Es fängt an, ernst zu werden.

Ihre Angst vermehrte sich einen Augenblick darauf noch mehr, da jetzt der Befehl zur Linde kam: die Vorgesetzten alle und die größern Bauern, zusammen ihrer siebzehn, sollen auf der Stelle zum Junker ins Pfarrhaus kommen.

Was will er mit uns allein tun? sagten die Kerls.

Was weiß ich? antwortete der Wächter.

Sie waren aber kaum fort, so fing es an, den Gemeinen nicht ganz übel zu gefallen, daß er diese allein rufe.

Hans und Heini murmelten in den Bänken: Wenn er Schelme sucht, so hat er sicher die rechten.

Ein Leisi sagte: Es wäre wohl gut, wenn er es mit diesen allein ausmachen würde, und uns andere gehen ließe.

Einer, den sie Hallöri nannten, sagte: Es sind etliche unter ihnen, die sind bei Gott schlimmer als der Vogt.

Einer, der Stickelhauer hieß, sagte seinem Nachbar ins Ohr: Ein Stück ab der Allmend wäre doch nichts so Schlimmes!

Sein Nachbar erwiderte: Wenn die Siebzehn nicht wären, so würden unter den andern nicht mehr sechs sein, die nicht auch gerne eins hätten.

Der arme Michel sagte gar überlaut: Wir wollen doch nicht wider unser eigen Brot sein.

Etliche antworteten ihm: Wenn die nicht wieder zurückkommen, so ist dir kein Mensch dawider.

Aber die Hartknöpfe und die Ehrenverwandtschaft der siebzehn Männer streckten die Köpfe gegen diejenigen, welche also redeten, so stark, und machten gegen sie so große Augen, daß das Wort den meisten, fast ehe es ihnen heraus war, im Halse erstickte.

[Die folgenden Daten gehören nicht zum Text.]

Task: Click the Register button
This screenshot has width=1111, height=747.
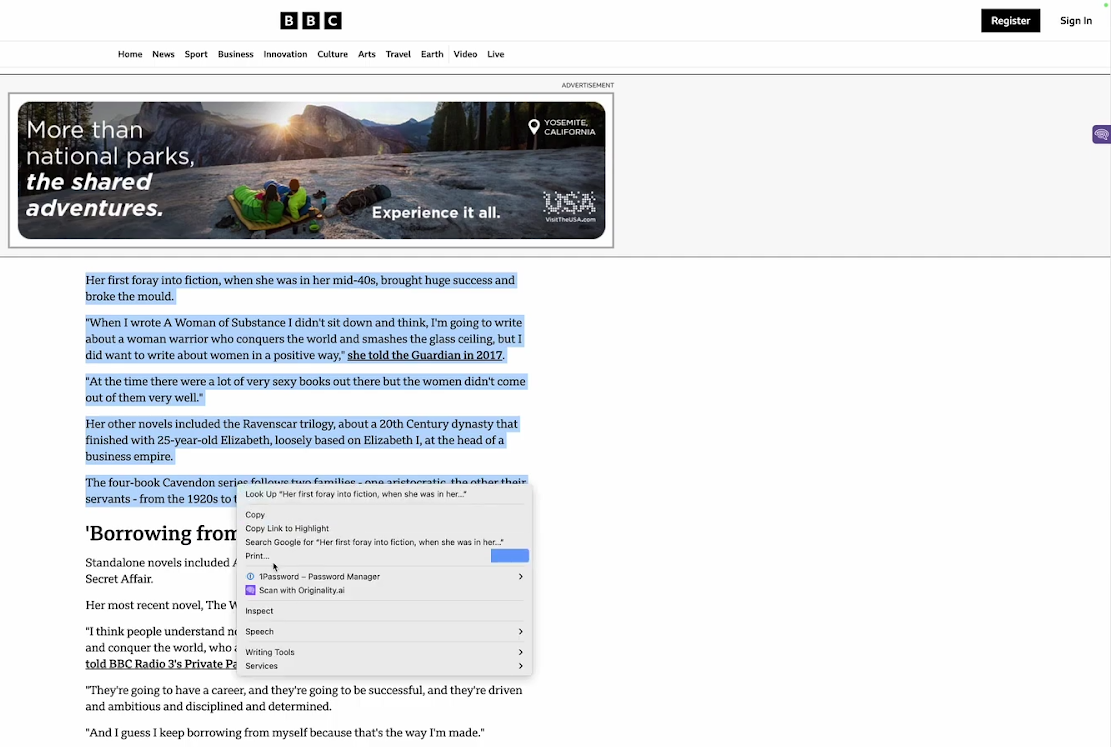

Indessen suchte Arner die siebzehn Männer im Pfarrhause mit Freundlichkeit zu einem freiwilligen Bekenntnis zu bringen; aber es war umsonst. Sie glaubten jetzt vielmehr, er fürchte sich, da er so um den Brei herum rede; und der Kalberleder unterbrach ihn sogar, fast ehe er ausgeredet hatte, und sagte: Wir wissen und begreifen nicht, weder was Sie sagen, noch was Ihre Klage ist.

Junker. Wer sind die »Wir«, in deren Namen du redest?

Kalberleder. Ha, niemand; ich rede nur in meinem Namen.

Junker Nein, Kalberleder, ihr habt es abgeredet, und darum ist dir das »Wir« entronnen. Darüber aber verliere ich kein Wort. Ihr wollet meine Klage wissen? Sie ist diese: daß ihr das Gemeindgut veruntreut, die Gemeindrechnungen verfälscht, und mit allem, was unter euern Händen war, wie meineidige, untreue Buben gehandelt habt!

Das war jetzt deutlich, und mehr und härter, als sie erwartet hatten. Sie sahen einander an, und eine Weile redete niemand. Doch bald darauf sagte der Moosbauer: Ich für mich begehre Recht und Gericht wider diese Klage in aller Form und Ordnung. Die andern Bauern begehrten, zwar betroffen, aber doch aus einem Munde, das Gleiche; und schlugen dem Junker ab, neben dem Hummel ein Wort auf alles, was dieser anbringen möchte, zu reden. Der Junker warnte sie noch einmal; aber sie blieben standhaft, und behaupteten, sie seien unschuldig.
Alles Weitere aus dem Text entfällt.